Исходный текст>
Сходную дифференциацию проводит и Лафатер, ознакомившись с возражениями и критическим предложением Лихтенберга. В Первом фрагменте своего «Четвертого опыта» по теории и практике физиогномики он обсуждает труд Лихтенберга «О физиогномике» и заимствует у него разделение на физиогномику и патогномику.
«Первая подразумевает функцию и строение внешних частей человеческого тела, главным образом лица, исключая все преходящие признаки движений души, особенности духа и сердца», а под патогномикой (выделено Лафатером) он понимает «всю семиотику аффекта или знание естественных признаков движений души со всей их градуировкой и смешениями»[6].
В своем следующем, Втором фрагменте, он, со своей стороны, берется за дефиницию обеих наук, при этом Лафатер не подтверждает то однозначное предпочтение, какое Лихтенберг оказывает патогномике, для него «стволом» и «корнем»[7] является физиогномика, но главное — она не подлежит сознательной регулировке, так что ей свойственны более объективная научность и здравый смысл.
Однако между тем как физиогномика «читабельна» только для широко образованных людей, а, стало быть, для элиты, он признает за всеми людьми общее «патогномическое чутье» к «истинным движениям души» и «страстному характеру вообще». Соответственно, «страстные проявления «при наивысшем волнении» будут ощущаться непосредственно, без рассуждений, как приятная щекотка и удары плеткой…»[8]
Несомненно, что такая динамически толкуемая, всем понятная патогномика или мимика важна для эйзенштейновской концепции выразительного движения, для желаемого эмоционального воздействия на зрителя. Однако в сценических формах гротеска или в применении типажа можно найти связь с физиогномикой как истолкованием характера по «устойчивым» чертам внешности, разумеется, сопряженным с социально-исторической детерминированностью, которая не ограничивается френологией а-ля Лафатер.

Собранные данные>
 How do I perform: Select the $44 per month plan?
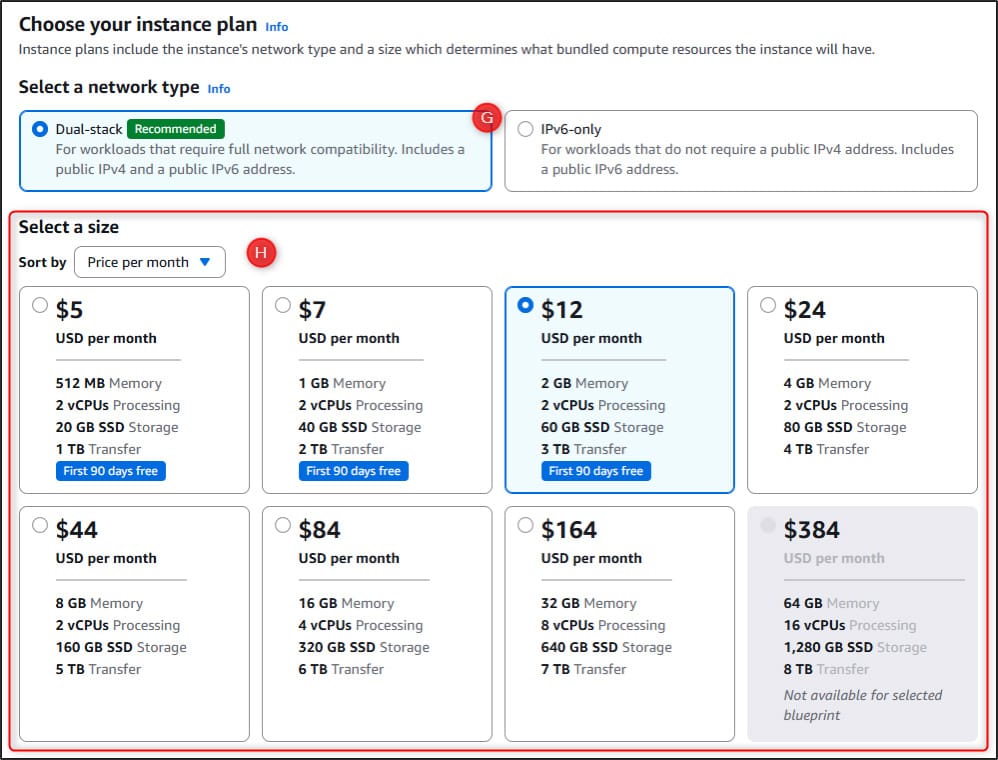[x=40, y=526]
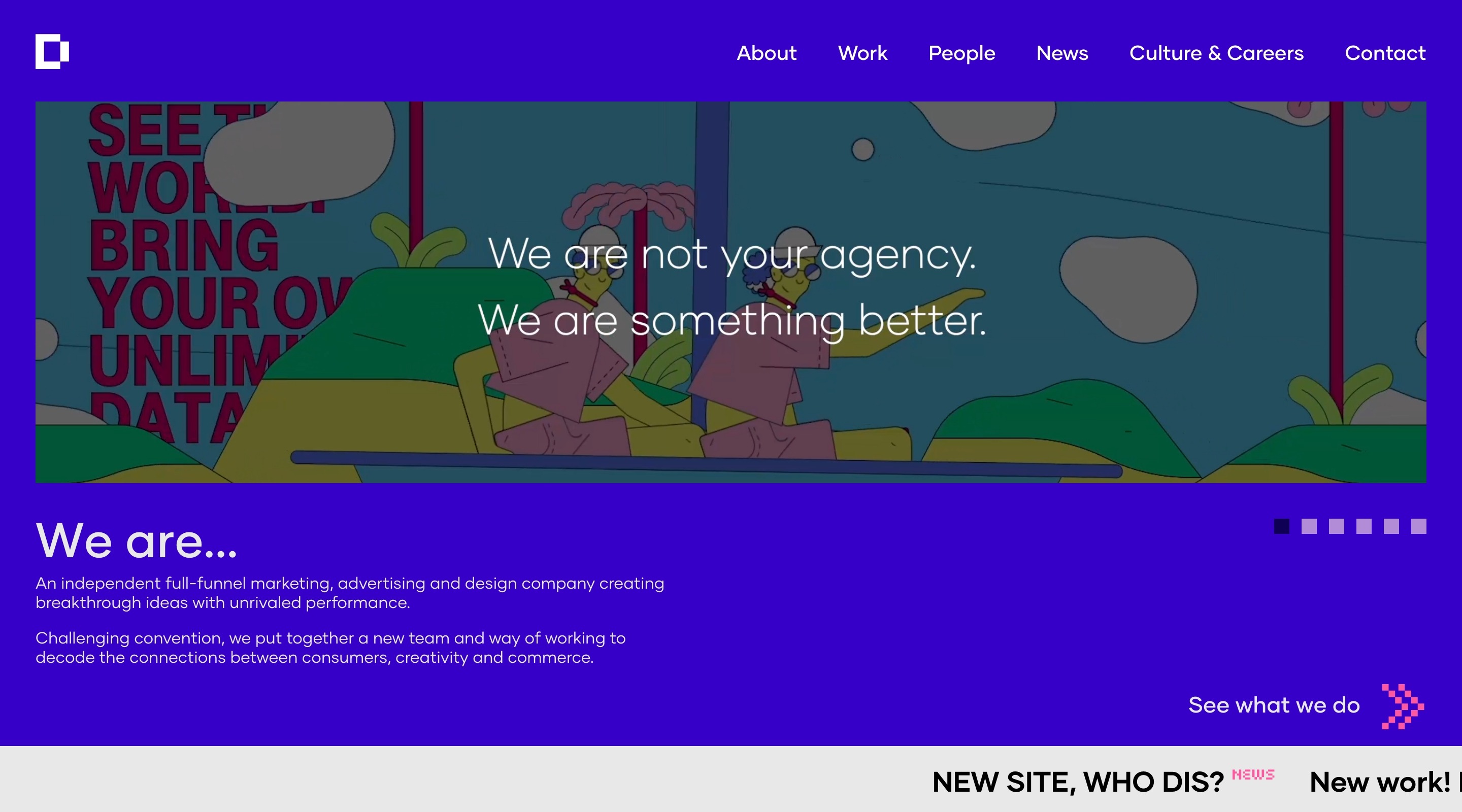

Задание 1>
Ответьте по тексту о физиогномике:
(a) У кого Лафатер заимствует разделение на физиогномику и патогномику?
(b) Что Лафатер называет «стволом» и «корнем»?
(c) Для кого, по Лафатеру, физиогномика «читабельна»?
Задание 2>
Продолжите текст о физиогномике после его последнего предложения.
Строки с данными здесь никак не используются.

Ответ 1>
(a) У Лихтенберга.
(b) Физиогномику.
(c) Только для широко образованных людей, то есть для элиты.

Ответ 2>
В чем же состоит для Эйзенштейна стимул к столь широкому изучению историко-физиогномических концепций выразительности человека?
Прежде всего, родственная близость кино с физиогномической моделью кроется в специфике самого этого средства информации. Яснее всего это родство сформулировал Бела Балаш в книге «Видимый человек» (1924), основанной на теории культуры и коммуникаций. Рассуждая о «типе и физиономии», Балаш ссылается через гётевские «Заметки о физиогномических фрагментах Лафатера» на труды последнего и пытается использовать характерологию для эффективной кинодраматургии. Правда, позднее (в 1926 г.) Эйзенштейн критиковал Балаша за недооценку им теории монтажа, однако не полемизировал с его нападками на физиогномику.
Образуя точку пересечения науки и теории искусства, к синтезирующему образу мыслей Эйзенштейна близко подходит диалектически понимаемое учение о внешнем как отражении внутреннего. Свойственное Эйзенштейну знание истории искусства, его ссылки на Ренессанс и особенно на Леонардо да Винчи позволяют предполагать, что он, по-видимому, знал физиогномические портретные этюды Леонардо с их «гротескными лицами». В этой связи особенно интересны аффективные, преувеличенные до эксцесса, патогномически поданные элементы формы, так же, как физиогномически-традиционные сравнения человека с животным. Здесь намечаются непосредственные соприкосновения с образным языком Эйзенштейна.
Дискредитации своих заимствований из различных моделей физиогномики как псевдонаучных и нарушающих каноны искусства социалистического реализма Эйзенштейн избегает, указывая на ошибки последних и на социально-исторический контекст автора и произведения. Надо исследовать, «в чем эти ошибки и в чем положительный вклад каждого из них в деле приближения к исчерпывающим (на сей день) положениям по данному вопросу»[9]. Это относится прежде всего к теориям Л.Клагеса. Изучив их, он перенимает оттуда три важных предпосылки для своей модели выразительного движения:
а) различие между «просто полезным» движением и «собственно» выразительным движением;
б) различие между «данным» (деланным), «преднамеренным» знаком (signa data) и «безотчетным», «невольным», естественным знаком (signa propria);
в) концепция «органичного движения» и «органичного» как предпосылки искусства вообще.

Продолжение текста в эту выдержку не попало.